By David Wiczer, Economist
The unemployment rate is often discussed as if it is either an observable fact or some mysterious bureaucratic drivel. In some circles, it is treated with the same definitiveness as stock prices that scroll across screens. Other tribes treat it with suspicion or muddle it together with many numbers between zero and one that supposedly describe the state of the world.
However, the unemployment rate is much more akin to counting raised hands. It is the product of a great deal of statistical science and knowhow applied to a nearly quixotic task of counting hands in a playground of children polled about whether or not they are currently on the slide. Among all of its difficulties, one is that the unemployment rate is counting moving objects.
The Bureau of Labor Statistics' (BLS) definition of unemployment is interestingly nuanced, and that perhaps affects how we interpret the numbers. In particular, the BLS categorizes people using their employment status in the week of the month in which it conducts its Current Population Survey (CPS). But there are potentially many short-lived changes in employment status that happen in between response weeks.
In this piece, I will discuss how only about seven out of 10 workers classified by the CPS as unemployed during a particular week of the month are actually unemployed for the entire month. This figure moves around with the business cycle, but maybe not as much as we might think.
To examine this aspect of the CPS, we need another dataset which gives higher-frequency labor force status but is still nationally representative. For this, we used the Survey of Income and Program Participation (SIPP), which provides weekly employment status.1 From this sample, we can create an analog to the measurement in the CPS, categorizing workers by their employment status in the second week of the month. Then, we examine their labor force status in the other weeks of the month.
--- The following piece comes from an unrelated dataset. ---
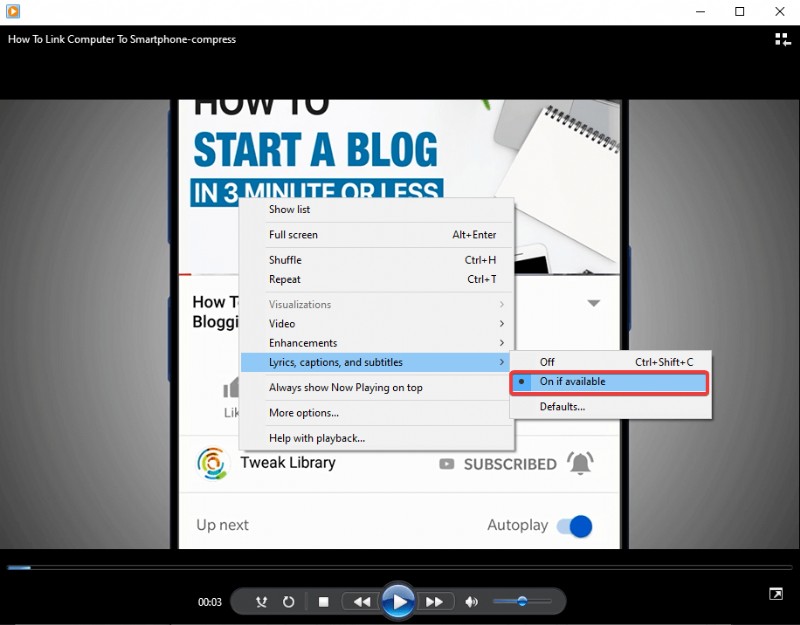Click the Fast Forward icon

point(436,601)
On average over the period, 72 percent of workers that the CPS would have categorized as unemployed in a given month were unemployed in all of the other weeks of the month. This is to say, the CPS takes a particular snapshot within the month, looking at employment in the cross-section for one week. But it is not necessarily indicative of the employment status of many of these workers during the rest of the month, because many unemployment stints are quite short.
Is 72 percent a large or small number of people to be unemployed for the full month? One way to think about this is against a benchmark that all workers find jobs at the same rate every week. We cannot observe this weekly job finding rate, but we can estimate it using monthly CPS data similar to a 2009 paper examining cyclical unemployment,2 which was about 10 percent.
If this is the case, then conditional on being unemployed in the second week of the month, the probability of still being unemployed at the end of the month is about 75 percent if it is a five-week month and 82 percent if it is a four-week month. The rate at which workers exit unemployment within the month seems to be high, but not terribly unreasonable. The figure below shows the variation over time of the rate at which a CPS-unemployed worker will be unemployed for the entire month.
Because the SIPP is a relatively small sample, a monthly figure is relatively noisy. To deal with this and also control for seasonal factors, we used a 12-month moving average. Notice that the rate generally stayed between 70 percent and 75 percent and was higher during recession than expansion.
Under our assumption that everyone finds a job at the same weekly rate, we would expect fewer people to find jobs within the month they are counted as unemployed during recession. However, under this assumption, there should be far more variation. The weekly job finding rate fell by almost half during the Great Recession. This means that the number not finding a job before the end of the month should be between 85 percent and 90 percent, rather than the 75 percent we see. Rather than changes of 5 percentage points over the cycle, that fraction of CPS unemployed who remain unemployed the whole month should move by about 15 percentage points over the cycle, or three times as much.
What have we learned? The main source of unemployment statistics counts workers as unemployed based on their job status one week of the month. But as a notion of monthly unemployment, we also might reasonably ask whether the worker was unemployed for the whole month.
About seven in 10 workers unemployed in the CPS week were also unemployed the rest of the month. If we assume that all workers find jobs at the same weekly rate, then this level actually seems about correct, as we would expect about three-fourths of workers unemployed in the second week of the month to find a job before it ends.
What is surprising is how little the figure moves over the cycle. Despite large declines in the weekly job finding rate, which would imply that fewer should find a job before the end of the month, the fraction of CPS-unemployed workers remaining unemployed the entire month does not rise by much.
1 The SIPP covers a shorter time period and has a smaller sample than the CPS, but it provides weekly employment status comparable to the way the CPS categorizes workers in a particular week of the month. The SIPP is organized into several panels—a group of respondents who enter the survey in 1996, 2001, 2004 and 2008—who report their weekly employment status for about four years. We use all survey respondents who ever reported being a labor market participant during their panel's period.
2 Elsby, Michael W.; Michaels, Ryan; and Solon, Gary. “The Ins and Outs of Cyclical Unemployment,” American Economic Journal, 2009, Vol. 1, Issue 1, pp. 84-110.